The park’s resilience to flooding has been tested by a major flood in 2022 and another following Cyclone Alfred in 2025. In both cases the site recovered quickly, needing only minor cleaning and replanting; N4C president Stephanie Ford attributed this partly to the introduction of sedge and lomandra plants in the creek beds and banks.

A 2024 post-construction survey by Litoria Consulting reported a tripling of fish abundance and a doubling of species richness at the site.

Ongoing maintenance of the site is undertaken by the Brisbane City Council, with weeding and other activities undertaken by a bushcare group based at N4C.

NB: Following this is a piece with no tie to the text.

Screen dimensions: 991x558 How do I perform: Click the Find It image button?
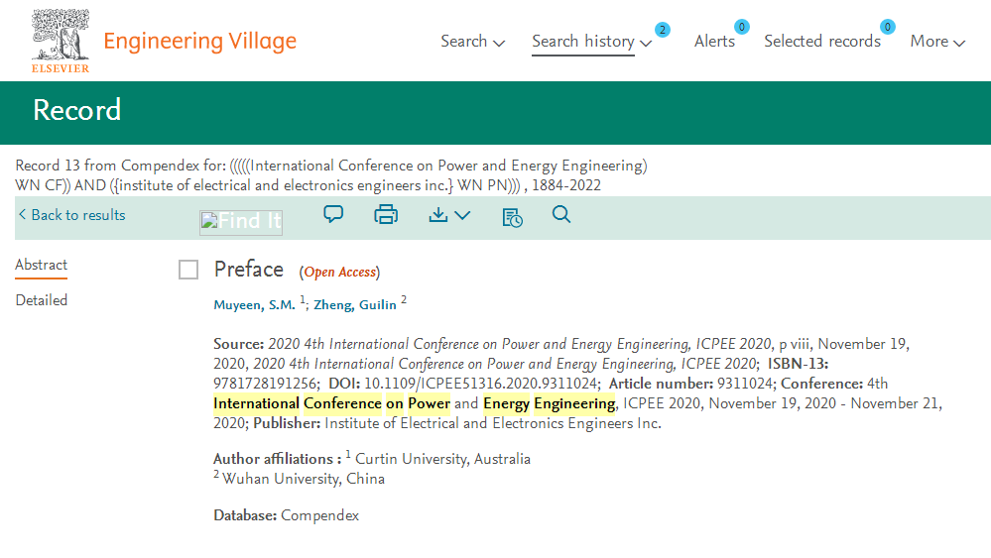(x=241, y=222)
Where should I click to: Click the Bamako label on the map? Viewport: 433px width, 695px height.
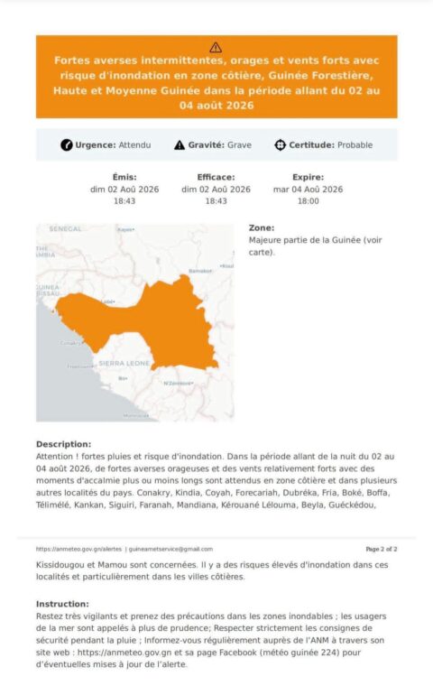[x=200, y=271]
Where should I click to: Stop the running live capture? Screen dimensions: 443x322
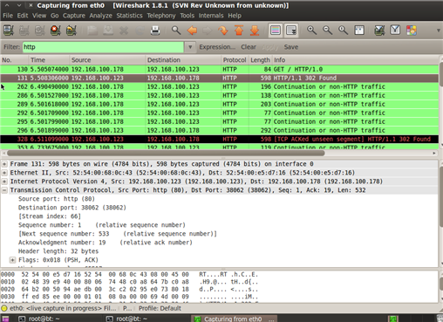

The project’s successes and challenges have informed planned regeneration work at nearby Kingfisher Creek as well as at other sites in Brisbane including Oxley Creek, Archerfield Wetlands and Kedron Brook.

== Awards ==
Hanlon Park / Bur'uda has received multiple awards including the 2023 AILA National Climate Positive Design Award, 2023 AILA National Landscape Architecture Award for Land Management, 2023 AILA National Award of Excellence for Parks and Open Space, AILA 2023 QLD Award of Excellence for Land Management, AILA 2023 QLD Award of Excellence for Parks and Open Space, and the 2022 Excellence in Integrated Stormwater Design Award.

The rejuvenation project was featured in a May 2023 episode of ABC TV's Gardening Australia.